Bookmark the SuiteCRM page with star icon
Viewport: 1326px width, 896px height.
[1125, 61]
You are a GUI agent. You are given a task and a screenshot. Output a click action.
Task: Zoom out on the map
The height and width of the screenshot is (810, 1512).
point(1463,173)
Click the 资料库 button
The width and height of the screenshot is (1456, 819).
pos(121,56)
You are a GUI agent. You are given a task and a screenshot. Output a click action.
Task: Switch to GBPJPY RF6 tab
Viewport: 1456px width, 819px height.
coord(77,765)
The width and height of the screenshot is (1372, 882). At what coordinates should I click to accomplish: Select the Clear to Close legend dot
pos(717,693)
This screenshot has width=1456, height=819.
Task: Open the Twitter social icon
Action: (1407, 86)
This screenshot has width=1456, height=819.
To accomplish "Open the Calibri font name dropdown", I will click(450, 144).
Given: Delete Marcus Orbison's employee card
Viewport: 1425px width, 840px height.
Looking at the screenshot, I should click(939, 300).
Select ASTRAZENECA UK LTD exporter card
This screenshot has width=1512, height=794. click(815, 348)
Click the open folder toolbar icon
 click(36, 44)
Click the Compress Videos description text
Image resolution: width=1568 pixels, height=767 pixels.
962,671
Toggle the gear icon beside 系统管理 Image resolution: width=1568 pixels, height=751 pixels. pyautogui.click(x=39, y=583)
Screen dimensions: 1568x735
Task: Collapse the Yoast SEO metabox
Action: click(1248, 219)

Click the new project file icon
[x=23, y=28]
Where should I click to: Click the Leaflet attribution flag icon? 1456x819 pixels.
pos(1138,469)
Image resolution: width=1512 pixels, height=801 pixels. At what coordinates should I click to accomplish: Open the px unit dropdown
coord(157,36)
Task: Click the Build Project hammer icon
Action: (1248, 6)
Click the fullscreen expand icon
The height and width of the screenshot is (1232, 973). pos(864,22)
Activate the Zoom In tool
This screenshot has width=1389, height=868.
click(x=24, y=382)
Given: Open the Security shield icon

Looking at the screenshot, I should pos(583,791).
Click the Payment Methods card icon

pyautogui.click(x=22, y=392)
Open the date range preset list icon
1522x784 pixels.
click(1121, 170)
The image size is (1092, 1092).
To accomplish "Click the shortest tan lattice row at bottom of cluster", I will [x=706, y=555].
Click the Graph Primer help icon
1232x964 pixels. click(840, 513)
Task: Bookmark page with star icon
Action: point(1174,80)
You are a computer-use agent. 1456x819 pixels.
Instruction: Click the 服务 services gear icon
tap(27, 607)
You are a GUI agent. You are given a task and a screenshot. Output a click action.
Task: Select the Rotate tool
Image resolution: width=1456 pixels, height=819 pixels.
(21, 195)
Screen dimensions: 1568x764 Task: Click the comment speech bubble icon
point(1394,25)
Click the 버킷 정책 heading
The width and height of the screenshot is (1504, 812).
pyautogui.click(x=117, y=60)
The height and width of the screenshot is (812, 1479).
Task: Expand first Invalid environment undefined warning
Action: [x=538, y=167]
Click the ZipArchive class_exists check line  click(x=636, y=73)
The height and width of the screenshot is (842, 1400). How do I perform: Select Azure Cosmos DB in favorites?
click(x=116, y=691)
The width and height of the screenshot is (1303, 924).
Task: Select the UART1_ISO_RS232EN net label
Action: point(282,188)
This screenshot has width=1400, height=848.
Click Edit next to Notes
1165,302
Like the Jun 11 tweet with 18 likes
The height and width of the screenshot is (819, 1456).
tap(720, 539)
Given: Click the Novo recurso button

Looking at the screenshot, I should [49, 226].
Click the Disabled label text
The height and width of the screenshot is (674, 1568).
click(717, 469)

■ ■ ■

### Brief
Above is a listing; print exactly its lines from the one with "Click the new project file icon" through the one with "You are a computer-use", and no other lines.

### Task response
Click the new project file icon
[x=23, y=28]
Where should I click to: Click the Leaflet attribution flag icon? 1456x819 pixels.
pos(1138,469)
Image resolution: width=1512 pixels, height=801 pixels. At what coordinates should I click to accomplish: Open the px unit dropdown
coord(157,36)
Task: Click the Build Project hammer icon
Action: (1248, 6)
Click the fullscreen expand icon
The height and width of the screenshot is (1232, 973). pos(864,22)
Activate the Zoom In tool
This screenshot has width=1389, height=868.
click(x=24, y=382)
Given: Open the Security shield icon

Looking at the screenshot, I should pos(583,791).
Click the Payment Methods card icon

pyautogui.click(x=22, y=392)
Open the date range preset list icon
1522x784 pixels.
click(1121, 170)
The image size is (1092, 1092).
To accomplish "Click the shortest tan lattice row at bottom of cluster", I will [x=706, y=555].
Click the Graph Primer help icon
1232x964 pixels. click(840, 513)
Task: Bookmark page with star icon
Action: point(1174,80)
You are a computer-use agent. 1456x819 pixels.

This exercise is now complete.